→ **RECORDS TO USE**:
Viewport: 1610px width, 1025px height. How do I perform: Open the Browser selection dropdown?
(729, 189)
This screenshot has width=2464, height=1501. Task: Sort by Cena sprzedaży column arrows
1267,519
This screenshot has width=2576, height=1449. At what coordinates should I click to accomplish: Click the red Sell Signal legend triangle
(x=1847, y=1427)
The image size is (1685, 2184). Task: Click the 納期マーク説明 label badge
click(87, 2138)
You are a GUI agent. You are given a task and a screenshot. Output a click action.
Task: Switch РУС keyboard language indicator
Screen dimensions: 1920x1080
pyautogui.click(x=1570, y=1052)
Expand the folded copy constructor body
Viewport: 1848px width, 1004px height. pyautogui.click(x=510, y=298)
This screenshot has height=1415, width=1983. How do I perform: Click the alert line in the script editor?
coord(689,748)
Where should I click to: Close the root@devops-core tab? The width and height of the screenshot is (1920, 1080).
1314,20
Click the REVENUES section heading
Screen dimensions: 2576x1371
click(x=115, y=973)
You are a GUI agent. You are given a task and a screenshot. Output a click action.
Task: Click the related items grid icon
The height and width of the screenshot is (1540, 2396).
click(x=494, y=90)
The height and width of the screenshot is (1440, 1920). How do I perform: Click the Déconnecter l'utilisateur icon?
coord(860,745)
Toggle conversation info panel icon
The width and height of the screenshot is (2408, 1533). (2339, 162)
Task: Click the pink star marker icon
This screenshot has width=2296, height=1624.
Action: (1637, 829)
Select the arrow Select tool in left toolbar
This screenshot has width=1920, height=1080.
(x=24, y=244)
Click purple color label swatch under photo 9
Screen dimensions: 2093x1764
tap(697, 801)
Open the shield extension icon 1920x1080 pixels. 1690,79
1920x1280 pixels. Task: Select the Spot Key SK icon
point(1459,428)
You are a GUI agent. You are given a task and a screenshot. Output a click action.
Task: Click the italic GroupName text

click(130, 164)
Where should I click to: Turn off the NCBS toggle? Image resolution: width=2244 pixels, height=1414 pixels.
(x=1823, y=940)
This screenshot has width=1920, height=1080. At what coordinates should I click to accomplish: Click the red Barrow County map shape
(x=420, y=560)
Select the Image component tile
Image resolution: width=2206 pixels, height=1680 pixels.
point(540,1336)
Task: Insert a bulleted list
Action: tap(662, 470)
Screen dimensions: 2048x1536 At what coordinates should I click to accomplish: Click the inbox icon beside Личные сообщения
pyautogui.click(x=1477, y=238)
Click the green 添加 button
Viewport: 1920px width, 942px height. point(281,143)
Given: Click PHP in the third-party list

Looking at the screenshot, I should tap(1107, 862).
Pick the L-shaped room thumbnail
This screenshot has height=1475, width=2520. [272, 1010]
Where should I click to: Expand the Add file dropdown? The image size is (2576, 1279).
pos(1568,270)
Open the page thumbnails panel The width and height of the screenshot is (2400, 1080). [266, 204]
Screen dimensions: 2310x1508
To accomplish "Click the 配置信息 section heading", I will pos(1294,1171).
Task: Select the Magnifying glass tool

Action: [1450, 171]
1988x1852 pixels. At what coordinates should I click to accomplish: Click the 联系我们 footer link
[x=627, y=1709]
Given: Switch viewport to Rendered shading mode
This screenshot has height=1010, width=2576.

→ **TASK STATEMENT**: All of the entries should be written out again exactly.

→ **THE COMPLETED TASK**:
Viewport: 1610px width, 1025px height. How do I perform: Open the Browser selection dropdown?
(729, 189)
This screenshot has width=2464, height=1501. Task: Sort by Cena sprzedaży column arrows
1267,519
This screenshot has width=2576, height=1449. At what coordinates should I click to accomplish: Click the red Sell Signal legend triangle
(x=1847, y=1427)
The image size is (1685, 2184). Task: Click the 納期マーク説明 label badge
click(87, 2138)
You are a GUI agent. You are given a task and a screenshot. Output a click action.
Task: Switch РУС keyboard language indicator
Screen dimensions: 1920x1080
pyautogui.click(x=1570, y=1052)
Expand the folded copy constructor body
Viewport: 1848px width, 1004px height. pyautogui.click(x=510, y=298)
This screenshot has height=1415, width=1983. How do I perform: Click the alert line in the script editor?
coord(689,748)
Where should I click to: Close the root@devops-core tab? The width and height of the screenshot is (1920, 1080).
1314,20
Click the REVENUES section heading
Screen dimensions: 2576x1371
click(x=115, y=973)
You are a GUI agent. You are given a task and a screenshot. Output a click action.
Task: Click the related items grid icon
The height and width of the screenshot is (1540, 2396).
click(x=494, y=90)
The height and width of the screenshot is (1440, 1920). How do I perform: Click the Déconnecter l'utilisateur icon?
coord(860,745)
Toggle conversation info panel icon
The width and height of the screenshot is (2408, 1533). (2339, 162)
Task: Click the pink star marker icon
This screenshot has width=2296, height=1624.
Action: (1637, 829)
Select the arrow Select tool in left toolbar
This screenshot has width=1920, height=1080.
(x=24, y=244)
Click purple color label swatch under photo 9
Screen dimensions: 2093x1764
tap(697, 801)
Open the shield extension icon 1920x1080 pixels. 1690,79
1920x1280 pixels. Task: Select the Spot Key SK icon
point(1459,428)
You are a GUI agent. You are given a task and a screenshot. Output a click action.
Task: Click the italic GroupName text

click(130, 164)
Where should I click to: Turn off the NCBS toggle? Image resolution: width=2244 pixels, height=1414 pixels.
(x=1823, y=940)
This screenshot has width=1920, height=1080. At what coordinates should I click to accomplish: Click the red Barrow County map shape
(x=420, y=560)
Select the Image component tile
Image resolution: width=2206 pixels, height=1680 pixels.
point(540,1336)
Task: Insert a bulleted list
Action: tap(662, 470)
Screen dimensions: 2048x1536 At what coordinates should I click to accomplish: Click the inbox icon beside Личные сообщения
pyautogui.click(x=1477, y=238)
Click the green 添加 button
Viewport: 1920px width, 942px height. point(281,143)
Given: Click PHP in the third-party list

Looking at the screenshot, I should tap(1107, 862).
Pick the L-shaped room thumbnail
This screenshot has height=1475, width=2520. [272, 1010]
Where should I click to: Expand the Add file dropdown? The image size is (2576, 1279).
pos(1568,270)
Open the page thumbnails panel The width and height of the screenshot is (2400, 1080). [266, 204]
Screen dimensions: 2310x1508
To accomplish "Click the 配置信息 section heading", I will pos(1294,1171).
Task: Select the Magnifying glass tool

Action: [1450, 171]
1988x1852 pixels. At what coordinates should I click to accomplish: Click the 联系我们 footer link
[x=627, y=1709]
Given: Switch viewport to Rendered shading mode
This screenshot has height=1010, width=2576.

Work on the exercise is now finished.